New Algorithm for Discovery and Optimization of Novel Thermoelectric Materials

Nearly 60% of gasoline’s total energy is lost in the form of heat in the radiator and exhaust pipe, even in the most fuel-efficient cars. In order to overcome this, scientists have been creating innovative thermoelectric materials with the ability to transform heat into electricity. These semiconducting materials can redistribute electricity back into the vehicle and enhance the fuel efficiency by nearly 5%.

A new algorithm uses the chemical elements in a crystal to predict its material properties. The algorithm simplifies computational required for material discovery and speeds up the process by about 10,000 times, compared to existing algorithms. (Image credit: Second Bay Studios/Harvard SEAS)

However, the difficulty is that prevalent thermoelectric materials used for the recovery of waste heat are very costly and time-consuming to produce. One of the ultra-modern materials, synthesized from a mix of zirconium and hafnium—elements that are regularly used in nuclear reactors—took one and a half decades to achieve optimized performance from the time it was initially discovered.

At present, scientists at the Harvard John A. Paulson School of Engineering and Applied Sciences (SEAS) have come up with an algorithm for finding and optimizing these materials within a few months, based on solving quantum mechanical equations, without the need for experimental input.

These thermoelectric systems are very complicated. Semiconducting materials need to have very specific properties to work in this system, including high electrical conductivity, high thermopower, and low thermal conductivity, so that all that heat gets converted into electricity. Our goal was to find a new material that satisfies all the important properties for thermoelectric conversion while at the same time being stable and cheap.

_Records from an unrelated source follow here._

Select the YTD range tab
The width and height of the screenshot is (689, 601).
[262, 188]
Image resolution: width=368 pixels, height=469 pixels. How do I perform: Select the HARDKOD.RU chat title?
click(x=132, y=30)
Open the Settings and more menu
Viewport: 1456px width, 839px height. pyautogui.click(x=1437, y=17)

Boris Kozinsky, Senior Author & Associate Professor of Computational Materials Science at SEAS

Kozinsky co-authored the study along with Georgy Samsonidze, a research engineer at the Robert Bosch Research and Technology Center in Cambridge, MA, where both carried out most of the study.

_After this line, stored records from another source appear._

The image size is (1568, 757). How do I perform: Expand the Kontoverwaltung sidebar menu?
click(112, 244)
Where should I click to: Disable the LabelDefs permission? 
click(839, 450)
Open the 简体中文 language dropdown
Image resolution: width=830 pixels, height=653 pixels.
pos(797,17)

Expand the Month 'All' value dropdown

To discover such a material, the researchers developed an algorithm with the ability to predict electronic transport characteristics of a material relying only on the chemical elements used in the crystalline crystal. The solution was to simplify the computational strategy for electron-phonon scattering and to accelerate it by nearly 10,000 times more than prevalent algorithms.

The new technique and the results of the computational screening have been reported in Advanced Energy Materials.

The team employed the enhanced algorithm to screen several possible crystal structures, such as structures that had never been developed earlier. From these structures, Kozinsky and Samsonidze downsized the list to various prospective structures. They performed further computational optimization of the prospective structures and sent the best ones to the experimental team.

In a prior attempt, experimentalists produced the best structures indicated by these computations and zeroed in on a material with stability and efficiency similar to the thermoelectric materials but 10 times inexpensive. It took only 15 months from the initial screening to developing the working devices.

We did in 15 months of computation and experimentation what took 15 years for previous materials to be optimized. What’s really exciting is that we’re probably not fully understanding the extent of the simplification yet. We could potentially make this method even faster and cheaper.

Boris Kozinsky, Senior Author & Associate Professor of Computational Materials Science at SEAS

Kozinsky is hopeful that the new technique can be enhanced and used to probe electronic transport in a broader category of innovative, remarkable materials such as topological insulators.

The U.S. Department of Energy and Robert Bosch LLC supported this study.